Il Regolamento Europeo del 2016 è una misura eminentemente sanitaria, la cui origine era quella di limitare il libero commercio di animali di cattura, al fine di impedire la circolazione di virus che avrebbero potuto essere al centro di future pandemie. Un provvedimento rivelatosi lungimirante, alla luce della pandemia originata dal virus SARS-Covid19 che ha sconvolto il pianeta. Una lungimiranza che non fu colta dal nostro paese che ratificò il Regolamento UE, con colpevole ritardo, solo nel 2021, a pandemia già in corso.
L’Italia, purtroppo, come ha dimostrato l’epidemia di Covid, non ha mai preso troppo sul serio i rischi sanitari rappresentati dalle zoonosi, con un piano di contrasto alle pandemie datato, reiterato e mai corretto, che ha portato a lunghe indagini giudiziarie e a polemiche mai sopite. Privilegiando in questo modo le questioni economiche piuttosto che la prevenzione, esponendo però così i cittadini a maggiori rischi sanitari.
Si ha ragione di temere che l’attenzione verso il benessere degli animali costretti a una vita di sofferenze da trascorrere in gabbia o, comunque, in condizioni di detenzione che non siano in grado di assicurare l’assolvimento reale delle necessità etologiche delle specie, non sarà valutato come particolarmente importante nella redazione della lista positiva.

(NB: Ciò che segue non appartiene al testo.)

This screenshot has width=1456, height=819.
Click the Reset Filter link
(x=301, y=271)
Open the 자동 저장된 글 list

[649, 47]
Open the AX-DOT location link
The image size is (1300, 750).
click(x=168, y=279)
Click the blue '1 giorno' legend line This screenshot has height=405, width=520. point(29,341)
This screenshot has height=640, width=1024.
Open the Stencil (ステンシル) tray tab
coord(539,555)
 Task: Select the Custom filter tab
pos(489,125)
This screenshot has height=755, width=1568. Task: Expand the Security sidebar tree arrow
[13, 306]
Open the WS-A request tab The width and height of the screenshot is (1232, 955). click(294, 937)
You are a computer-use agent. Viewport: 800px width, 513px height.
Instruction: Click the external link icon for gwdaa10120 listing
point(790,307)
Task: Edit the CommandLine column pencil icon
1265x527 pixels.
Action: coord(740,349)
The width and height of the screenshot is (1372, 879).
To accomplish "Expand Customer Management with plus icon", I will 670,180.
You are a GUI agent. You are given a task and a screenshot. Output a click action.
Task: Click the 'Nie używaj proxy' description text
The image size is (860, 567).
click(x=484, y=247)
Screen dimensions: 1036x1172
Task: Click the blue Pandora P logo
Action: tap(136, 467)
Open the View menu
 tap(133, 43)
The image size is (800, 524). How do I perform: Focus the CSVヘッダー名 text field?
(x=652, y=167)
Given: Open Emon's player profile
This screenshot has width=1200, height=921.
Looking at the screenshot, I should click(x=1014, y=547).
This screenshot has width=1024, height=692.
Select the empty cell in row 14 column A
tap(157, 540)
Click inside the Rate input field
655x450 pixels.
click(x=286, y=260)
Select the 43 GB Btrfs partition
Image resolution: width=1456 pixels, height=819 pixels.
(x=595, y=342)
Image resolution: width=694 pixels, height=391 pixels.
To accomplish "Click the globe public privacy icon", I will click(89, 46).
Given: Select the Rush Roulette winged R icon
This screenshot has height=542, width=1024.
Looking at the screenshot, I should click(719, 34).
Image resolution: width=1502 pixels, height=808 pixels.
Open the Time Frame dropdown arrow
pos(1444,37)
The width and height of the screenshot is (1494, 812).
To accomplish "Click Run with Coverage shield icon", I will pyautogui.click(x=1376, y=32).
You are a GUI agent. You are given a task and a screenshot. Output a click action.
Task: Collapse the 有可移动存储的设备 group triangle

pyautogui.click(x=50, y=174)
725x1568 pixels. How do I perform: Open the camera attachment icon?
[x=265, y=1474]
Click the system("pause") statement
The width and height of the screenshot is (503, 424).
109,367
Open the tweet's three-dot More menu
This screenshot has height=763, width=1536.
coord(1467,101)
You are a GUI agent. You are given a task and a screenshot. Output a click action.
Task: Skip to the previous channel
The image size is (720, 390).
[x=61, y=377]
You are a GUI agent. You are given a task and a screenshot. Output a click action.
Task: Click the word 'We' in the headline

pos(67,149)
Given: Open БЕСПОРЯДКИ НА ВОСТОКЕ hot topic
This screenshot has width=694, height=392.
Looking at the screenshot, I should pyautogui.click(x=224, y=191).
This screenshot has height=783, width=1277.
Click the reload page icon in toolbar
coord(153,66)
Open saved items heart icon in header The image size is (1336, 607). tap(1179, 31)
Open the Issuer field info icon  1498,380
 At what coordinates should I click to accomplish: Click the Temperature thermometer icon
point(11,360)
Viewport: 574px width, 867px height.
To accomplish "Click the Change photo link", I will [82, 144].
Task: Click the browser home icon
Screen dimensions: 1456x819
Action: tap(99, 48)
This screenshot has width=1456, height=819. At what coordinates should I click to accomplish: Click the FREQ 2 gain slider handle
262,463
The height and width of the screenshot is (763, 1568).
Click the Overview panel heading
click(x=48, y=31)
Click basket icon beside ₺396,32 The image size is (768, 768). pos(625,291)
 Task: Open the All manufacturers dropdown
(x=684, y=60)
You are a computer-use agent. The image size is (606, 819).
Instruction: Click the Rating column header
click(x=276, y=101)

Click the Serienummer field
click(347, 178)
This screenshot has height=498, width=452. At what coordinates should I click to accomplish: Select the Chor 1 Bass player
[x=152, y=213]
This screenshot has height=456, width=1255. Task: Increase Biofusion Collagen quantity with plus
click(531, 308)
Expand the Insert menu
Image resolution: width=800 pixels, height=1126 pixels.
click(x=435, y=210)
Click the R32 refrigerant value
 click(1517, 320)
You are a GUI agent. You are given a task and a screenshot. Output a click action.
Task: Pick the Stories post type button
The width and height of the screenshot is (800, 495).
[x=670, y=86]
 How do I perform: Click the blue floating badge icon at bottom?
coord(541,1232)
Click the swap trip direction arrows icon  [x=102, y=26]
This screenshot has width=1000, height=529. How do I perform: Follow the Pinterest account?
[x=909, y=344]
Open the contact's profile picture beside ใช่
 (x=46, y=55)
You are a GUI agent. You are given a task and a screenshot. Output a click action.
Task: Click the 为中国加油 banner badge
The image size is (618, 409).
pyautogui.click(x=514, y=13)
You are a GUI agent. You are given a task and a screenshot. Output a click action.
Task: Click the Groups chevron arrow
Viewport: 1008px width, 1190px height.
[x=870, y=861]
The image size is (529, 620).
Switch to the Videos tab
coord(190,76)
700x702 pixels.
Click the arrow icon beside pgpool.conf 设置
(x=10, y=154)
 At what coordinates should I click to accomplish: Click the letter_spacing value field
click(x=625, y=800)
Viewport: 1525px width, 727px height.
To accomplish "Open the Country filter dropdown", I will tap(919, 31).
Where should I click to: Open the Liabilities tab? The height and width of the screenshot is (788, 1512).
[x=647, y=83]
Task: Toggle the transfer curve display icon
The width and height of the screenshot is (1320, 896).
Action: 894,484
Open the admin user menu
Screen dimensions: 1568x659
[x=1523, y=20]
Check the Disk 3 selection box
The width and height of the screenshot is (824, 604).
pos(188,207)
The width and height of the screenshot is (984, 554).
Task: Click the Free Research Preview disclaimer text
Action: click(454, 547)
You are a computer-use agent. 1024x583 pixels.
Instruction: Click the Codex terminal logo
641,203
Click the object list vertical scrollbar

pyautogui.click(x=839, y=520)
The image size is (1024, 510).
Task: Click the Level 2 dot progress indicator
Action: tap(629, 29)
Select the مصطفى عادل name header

Lista che potrebbe non essere decisa entro i termini perentori indicati dal decreto dal nostro ministero ma lasciata alle valutazioni già contenute nell’Allegato 1) del Regolamento UE. Un comportamento pilatesco, che consegnerà milioni di animali a una vita di privazioni nelle case degli italiani, per non voler decretare che il periodo delle gabbie è finito, così come quello degli animali tenuti in cattività per il solo piacere dell’uomo.
In questo modo, considerati i divieti, aumenterà la pressione su tutte quelle specie, anche molto complesse sotto il profilo evolutivo e della loro detenzione, che alimentano il mercato dei pets: dai pappagalli ai criceti, dai rapaci alle cavie, passando per pitoni, sauri e tante altri che non vengono individuati come un pericolo per l’uomo, senza valutare quanto la nostra specie possa rappresentare, invece un pericolo per la loro esistenza e per il loro corretto benessere.